• _WORK REQUIRED_: Can you quote, word for word, everything from the line containing "Where should I click to: Click the Alps" down to the line containing "point(260,91)", both of those lines included?

• _RECORDS TO USE_:
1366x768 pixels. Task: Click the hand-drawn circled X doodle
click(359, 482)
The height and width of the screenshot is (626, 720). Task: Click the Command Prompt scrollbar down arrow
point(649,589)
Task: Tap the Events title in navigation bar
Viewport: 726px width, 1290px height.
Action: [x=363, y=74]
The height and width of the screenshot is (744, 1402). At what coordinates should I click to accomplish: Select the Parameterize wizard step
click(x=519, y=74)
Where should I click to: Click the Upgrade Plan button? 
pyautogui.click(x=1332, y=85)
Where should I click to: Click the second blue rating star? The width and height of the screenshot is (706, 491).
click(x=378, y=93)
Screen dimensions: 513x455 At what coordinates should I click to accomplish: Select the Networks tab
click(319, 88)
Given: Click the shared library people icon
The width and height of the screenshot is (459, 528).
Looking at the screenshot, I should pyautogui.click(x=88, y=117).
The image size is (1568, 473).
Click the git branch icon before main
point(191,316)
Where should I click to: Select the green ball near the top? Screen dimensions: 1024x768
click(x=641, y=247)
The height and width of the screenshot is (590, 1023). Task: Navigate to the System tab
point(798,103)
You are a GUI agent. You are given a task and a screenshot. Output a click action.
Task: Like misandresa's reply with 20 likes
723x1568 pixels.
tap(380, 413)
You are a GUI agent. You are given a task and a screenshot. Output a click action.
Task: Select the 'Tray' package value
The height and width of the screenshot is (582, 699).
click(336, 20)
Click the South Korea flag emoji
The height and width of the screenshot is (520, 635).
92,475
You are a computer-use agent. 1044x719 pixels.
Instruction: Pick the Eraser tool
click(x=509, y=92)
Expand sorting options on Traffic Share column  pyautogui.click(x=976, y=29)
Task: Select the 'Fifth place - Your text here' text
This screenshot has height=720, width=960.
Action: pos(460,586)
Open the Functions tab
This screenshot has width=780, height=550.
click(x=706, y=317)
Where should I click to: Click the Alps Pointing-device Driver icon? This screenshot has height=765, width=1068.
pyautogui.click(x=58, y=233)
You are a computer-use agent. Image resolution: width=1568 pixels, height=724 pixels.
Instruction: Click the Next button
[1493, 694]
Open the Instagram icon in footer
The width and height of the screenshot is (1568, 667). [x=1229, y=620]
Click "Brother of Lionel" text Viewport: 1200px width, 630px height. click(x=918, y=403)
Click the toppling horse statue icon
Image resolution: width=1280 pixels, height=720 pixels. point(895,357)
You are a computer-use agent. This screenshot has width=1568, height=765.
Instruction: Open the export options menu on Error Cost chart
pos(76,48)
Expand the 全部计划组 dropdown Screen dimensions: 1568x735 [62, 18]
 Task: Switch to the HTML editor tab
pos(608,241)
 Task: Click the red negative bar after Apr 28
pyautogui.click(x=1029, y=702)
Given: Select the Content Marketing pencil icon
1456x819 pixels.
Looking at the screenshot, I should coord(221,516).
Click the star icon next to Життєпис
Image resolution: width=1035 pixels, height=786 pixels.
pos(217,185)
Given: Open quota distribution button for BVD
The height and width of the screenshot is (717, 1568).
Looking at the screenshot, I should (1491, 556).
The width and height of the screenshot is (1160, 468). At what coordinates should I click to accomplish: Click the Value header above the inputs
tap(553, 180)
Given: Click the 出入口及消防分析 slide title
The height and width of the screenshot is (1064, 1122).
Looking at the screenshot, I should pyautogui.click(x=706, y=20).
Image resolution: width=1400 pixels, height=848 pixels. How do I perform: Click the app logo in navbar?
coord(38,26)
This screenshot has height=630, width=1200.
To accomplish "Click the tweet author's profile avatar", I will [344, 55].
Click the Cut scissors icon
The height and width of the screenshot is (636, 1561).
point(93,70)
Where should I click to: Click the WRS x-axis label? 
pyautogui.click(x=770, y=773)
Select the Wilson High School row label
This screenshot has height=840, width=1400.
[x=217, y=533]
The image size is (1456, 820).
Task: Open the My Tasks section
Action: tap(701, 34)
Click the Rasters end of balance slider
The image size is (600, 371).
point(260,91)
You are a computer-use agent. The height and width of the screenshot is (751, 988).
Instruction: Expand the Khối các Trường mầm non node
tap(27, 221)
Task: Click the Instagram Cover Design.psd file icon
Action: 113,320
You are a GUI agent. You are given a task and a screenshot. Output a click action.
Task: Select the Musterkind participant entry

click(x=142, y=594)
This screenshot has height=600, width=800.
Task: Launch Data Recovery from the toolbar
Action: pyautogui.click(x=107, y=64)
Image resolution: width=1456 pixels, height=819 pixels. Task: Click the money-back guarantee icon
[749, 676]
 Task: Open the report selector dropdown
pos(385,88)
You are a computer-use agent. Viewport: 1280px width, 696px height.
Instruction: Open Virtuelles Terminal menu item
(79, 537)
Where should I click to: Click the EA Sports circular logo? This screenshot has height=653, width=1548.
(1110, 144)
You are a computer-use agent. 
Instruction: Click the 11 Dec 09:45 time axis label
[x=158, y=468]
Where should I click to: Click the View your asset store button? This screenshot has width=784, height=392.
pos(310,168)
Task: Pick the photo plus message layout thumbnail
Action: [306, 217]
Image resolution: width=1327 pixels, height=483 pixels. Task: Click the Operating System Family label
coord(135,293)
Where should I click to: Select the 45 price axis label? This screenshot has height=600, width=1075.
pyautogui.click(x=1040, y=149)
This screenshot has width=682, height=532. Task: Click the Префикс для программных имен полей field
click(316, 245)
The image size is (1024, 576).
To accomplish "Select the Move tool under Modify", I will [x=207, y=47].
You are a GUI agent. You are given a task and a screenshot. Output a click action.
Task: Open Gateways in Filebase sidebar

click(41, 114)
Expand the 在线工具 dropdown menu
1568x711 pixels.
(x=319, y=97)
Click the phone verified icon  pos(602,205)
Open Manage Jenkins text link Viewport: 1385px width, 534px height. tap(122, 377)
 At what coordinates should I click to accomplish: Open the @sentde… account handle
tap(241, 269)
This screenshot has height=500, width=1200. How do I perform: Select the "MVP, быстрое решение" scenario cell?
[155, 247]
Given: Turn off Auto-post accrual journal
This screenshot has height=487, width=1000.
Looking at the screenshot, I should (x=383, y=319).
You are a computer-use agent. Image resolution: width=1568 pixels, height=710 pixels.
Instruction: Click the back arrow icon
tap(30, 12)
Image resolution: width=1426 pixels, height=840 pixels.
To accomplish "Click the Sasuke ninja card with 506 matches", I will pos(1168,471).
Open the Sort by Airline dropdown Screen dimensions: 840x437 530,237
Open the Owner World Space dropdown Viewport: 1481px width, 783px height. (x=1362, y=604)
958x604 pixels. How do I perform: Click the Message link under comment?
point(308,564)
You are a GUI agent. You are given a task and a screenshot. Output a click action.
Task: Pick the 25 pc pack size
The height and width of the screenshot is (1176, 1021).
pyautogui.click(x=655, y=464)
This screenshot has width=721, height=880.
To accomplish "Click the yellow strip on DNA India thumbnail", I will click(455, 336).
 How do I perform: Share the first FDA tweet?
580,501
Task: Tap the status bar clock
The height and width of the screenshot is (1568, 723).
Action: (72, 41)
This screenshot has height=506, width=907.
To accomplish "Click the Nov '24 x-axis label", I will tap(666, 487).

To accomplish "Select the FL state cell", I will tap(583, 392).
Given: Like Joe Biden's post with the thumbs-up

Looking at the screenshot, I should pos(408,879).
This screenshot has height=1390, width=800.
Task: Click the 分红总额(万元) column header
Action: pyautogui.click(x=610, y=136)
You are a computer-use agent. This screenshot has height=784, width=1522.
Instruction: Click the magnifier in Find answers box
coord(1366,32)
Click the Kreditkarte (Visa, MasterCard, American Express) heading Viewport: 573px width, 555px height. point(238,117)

• _RESULT FOR THIS TASK_:
Where should I click to: Click the Alps Pointing-device Driver icon? This screenshot has height=765, width=1068.
pyautogui.click(x=58, y=233)
You are a computer-use agent. Image resolution: width=1568 pixels, height=724 pixels.
Instruction: Click the Next button
[1493, 694]
Open the Instagram icon in footer
The width and height of the screenshot is (1568, 667). [x=1229, y=620]
Click "Brother of Lionel" text Viewport: 1200px width, 630px height. click(x=918, y=403)
Click the toppling horse statue icon
Image resolution: width=1280 pixels, height=720 pixels. point(895,357)
You are a computer-use agent. This screenshot has width=1568, height=765.
Instruction: Open the export options menu on Error Cost chart
pos(76,48)
Expand the 全部计划组 dropdown Screen dimensions: 1568x735 [62, 18]
 Task: Switch to the HTML editor tab
pos(608,241)
 Task: Click the red negative bar after Apr 28
pyautogui.click(x=1029, y=702)
Given: Select the Content Marketing pencil icon
1456x819 pixels.
Looking at the screenshot, I should coord(221,516).
Click the star icon next to Життєпис
Image resolution: width=1035 pixels, height=786 pixels.
pos(217,185)
Given: Open quota distribution button for BVD
The height and width of the screenshot is (717, 1568).
Looking at the screenshot, I should (1491, 556).
The width and height of the screenshot is (1160, 468). At what coordinates should I click to accomplish: Click the Value header above the inputs
tap(553, 180)
Given: Click the 出入口及消防分析 slide title
The height and width of the screenshot is (1064, 1122).
Looking at the screenshot, I should pyautogui.click(x=706, y=20).
Image resolution: width=1400 pixels, height=848 pixels. How do I perform: Click the app logo in navbar?
coord(38,26)
This screenshot has height=630, width=1200.
To accomplish "Click the tweet author's profile avatar", I will [344, 55].
Click the Cut scissors icon
The height and width of the screenshot is (636, 1561).
point(93,70)
Where should I click to: Click the WRS x-axis label? 
pyautogui.click(x=770, y=773)
Select the Wilson High School row label
This screenshot has height=840, width=1400.
[x=217, y=533]
The image size is (1456, 820).
Task: Open the My Tasks section
Action: tap(701, 34)
Click the Rasters end of balance slider
The image size is (600, 371).
point(260,91)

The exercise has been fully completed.